Игроки наконец спешились – запыхавшиеся, довольные.
– Давненько не брал я в руки биты! – отфыркивался Павел.
– Класс! – сказал швейцарец Томас и показал большой палец.
У Риты раскраснелось лицо, она выглядела проще и веселее. Пот катился по лбу Неретинского, и он вытирал его благоухающим платком. Виктор тоже не казался теперь иронично-закрытым, как обычно. Он улыбался, и Лиза видела, что он глазами спрашивает ее: «Хорошо я играл?»
«Отлично!» – незаметно кивнула она.
Поздним вечером все снова собрались на открытой веранде, где утром Виктор и Лиза пили кофе. Волны цветочных запахов накатывались из темноты парка, трепетали огоньки свечей в старинных шандалах. Ночь словно впитывала покой этого чудесного дня, обещая легкий, приятный сон.
Рита набросила на плечи большую шаль в пунцовых розах, закурила длинную тонкую сигарету и уселась в кресло-качалку посередине веранды. Павел устроился в углу, остальные расселись вокруг стола.
– Отлично подзарядились, – довольно произнес Григорий. – Здесь, Витя, очень энергетическое место, старайся бывать почаще!
Лиза заметила, что Никита Орлов ухмыльнулся, но промолчал.
– Жаль, что мы все вместе редко здесь бываем, – ответил Виктор. – Я сам виноват – вечно дела, некогда и друзей собрать.
– Что ж, такая у тебя жизнь, – философски заметил Гриша. – Так – некогда собрать, а было бы по-другому – негде было бы, пожалуй.
Они ненадолго замолчали, каждый думал о своем.
– Такая стала жизнь… – еще раз повторил Григорий.
– Ты, Гриша, так говоришь, как будто жизнью недоволен, – заметила Рита. – Сейчас начнешь жаловаться, что цены растут слишком быстро!
– Да мне-то, понятно, жаловаться особенно не приходится, – согласился Григорий. – Но цены действительно растут слишком быстро, и, как я догадываюсь, многие на это реагируют иначе, чем я.
– А мне плевать на цены, – решительно сказала Рита, затягиваясь дымом. – Если бы цены были такими же, как раньше, нас с Додиком никогда бы не выпустили в Париж, и вообще…

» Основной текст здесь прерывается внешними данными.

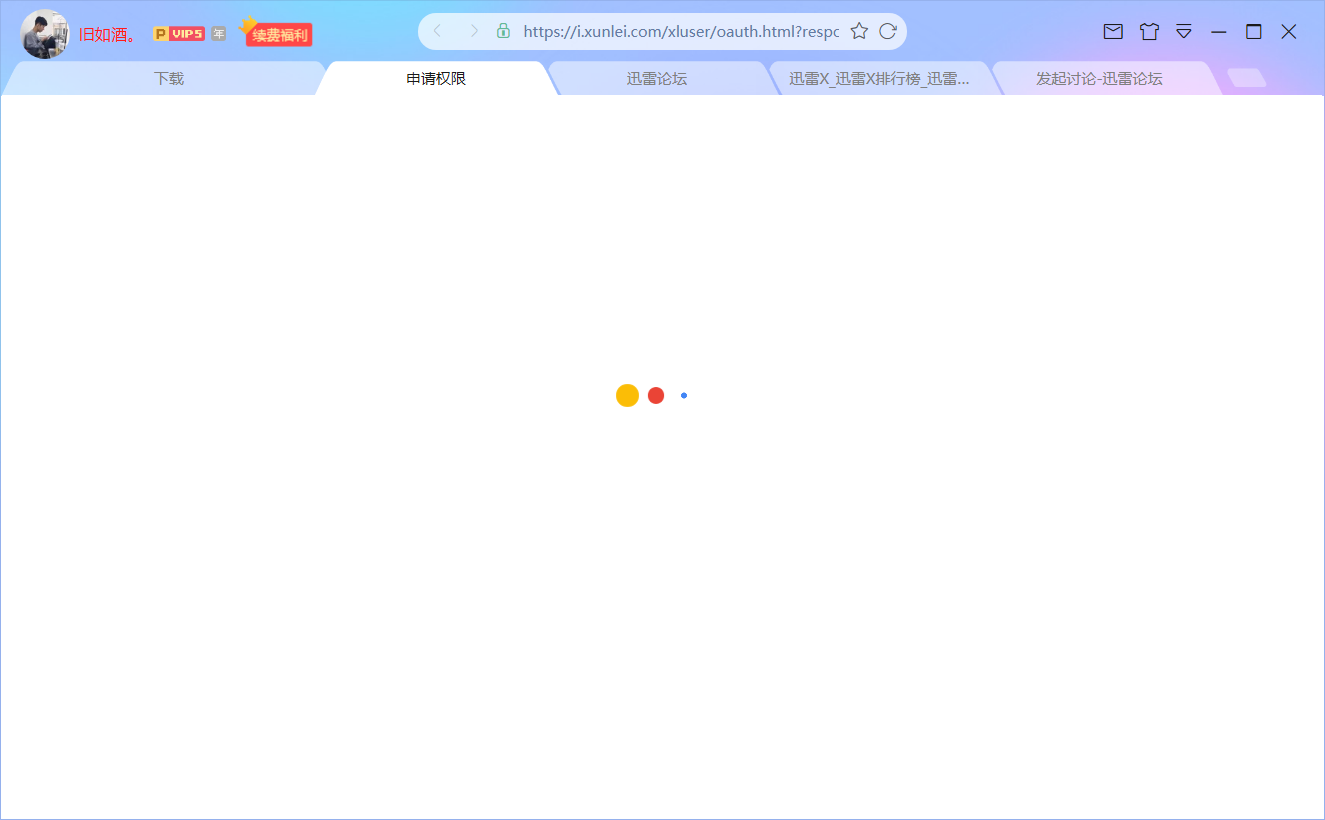Open the T-shirt skin/theme icon
The height and width of the screenshot is (820, 1325).
coord(1148,31)
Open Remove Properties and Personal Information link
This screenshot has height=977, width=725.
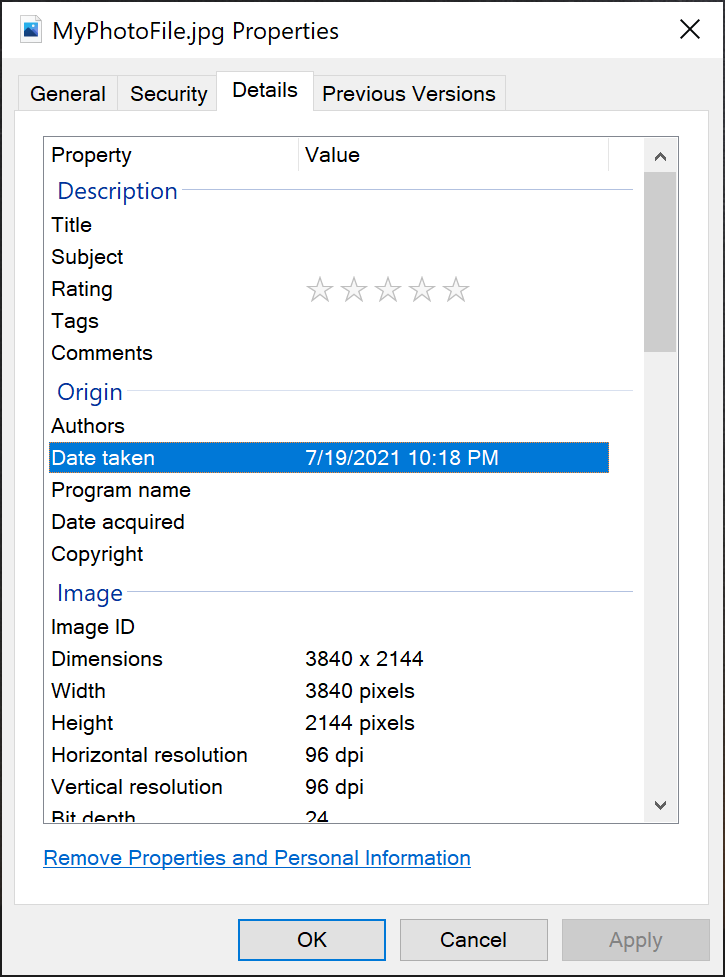257,858
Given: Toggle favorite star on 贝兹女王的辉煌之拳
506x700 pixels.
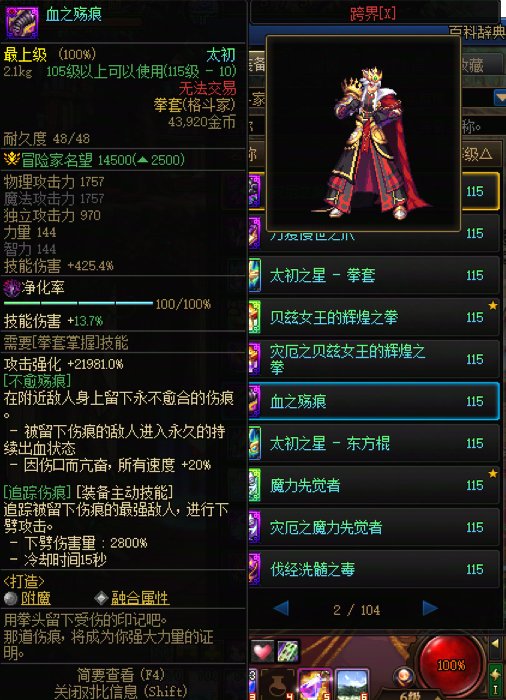Looking at the screenshot, I should point(492,305).
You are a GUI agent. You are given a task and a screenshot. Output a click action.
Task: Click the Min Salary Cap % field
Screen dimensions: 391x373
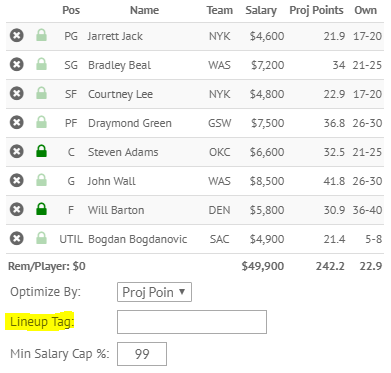(142, 354)
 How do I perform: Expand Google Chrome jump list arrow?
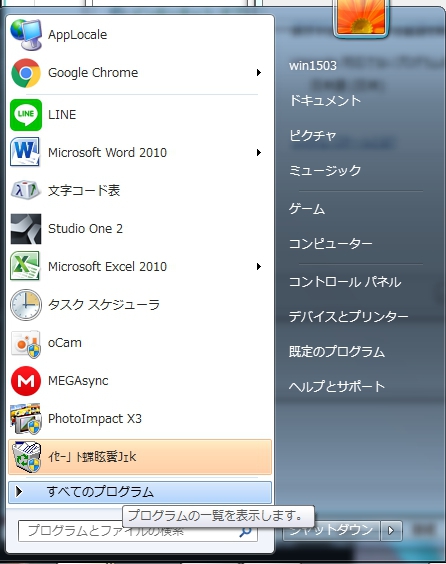tap(259, 73)
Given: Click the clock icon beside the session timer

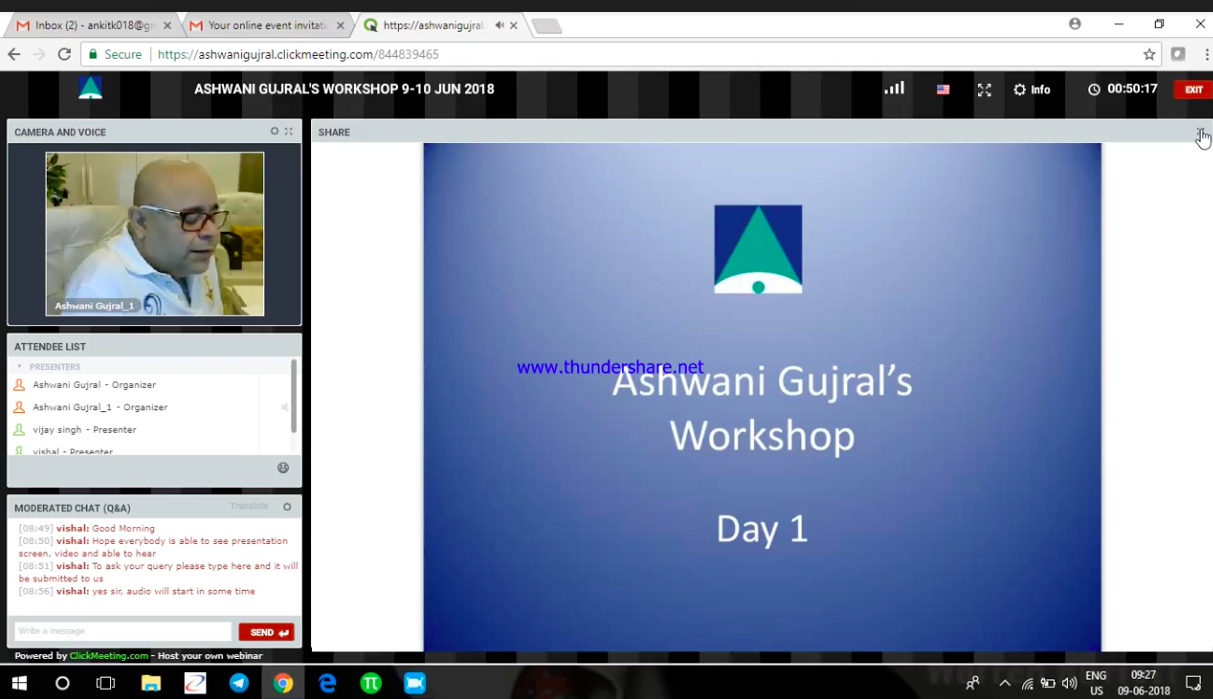Looking at the screenshot, I should [1094, 89].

– Ну, из Парижа ты, положим, вскоре сама сбежала, – заметил, улыбнувшись, Орлов.
– Захотела – и сбежала, – решительно заявила Рита. – Потому что Додик козлом оказался и надоел, ты же знаешь. Зато, между прочим, я нашла себе отличное занятие, с которого можно жить, а не прозябать в ЦДЛ, дожидаясь, пока кто-нибудь угостит кофейком!
Она смотрела на Никиту так воинственно, что он испуганно замахал руками:
– Да бог с тобой, Ритуся, разве я против? Пиши свои бестселлеры на здоровье, очень приветствую это занятие!
– По-моему, из всех нас только Витя неплохо жил бы и при социализме, – сказал Неретинский. – Мне бы, например, никто не позволил открыть собственный салон, Никитка был бы не кутюрье, а художник на швейной фабрике. Не говоря уж о тебе, Гришенька. Тебя бы уж точно в психушке наблюдали с твоими фокусами.
– Почему это я жил бы неплохо? – обиделся Виктор.
– А что? Станислав Сергеевич уже, наверное, был бы в Политбюро. Что он, сына бросил бы на произвол судьбы? Думаешь, ты при социализме не смог бы Олежку учить в Швейцарии?
– Зря ты Витю поддеваешь, Петя! – возмутилась Рита. – Что мы, не вместе бегали в Политехнический слушать Евтушенко? Как будто Витя тогда рассчитывал, как бы разбогатеть на всем, чего мы ждали!
– Никто, конечно, не рассчитывал, – возразил Неретинский. – Но, согласись, время тогда было другое и ожидания другие. А потом идеализма сильно поубавилось. По-моему, – я не говорю о Вите – большинство из тех, кто это затеял, как раз очень неплохо рассчитали…
– А какая вообще-то разница? – вдруг спросил молчавший до сих пор Павел.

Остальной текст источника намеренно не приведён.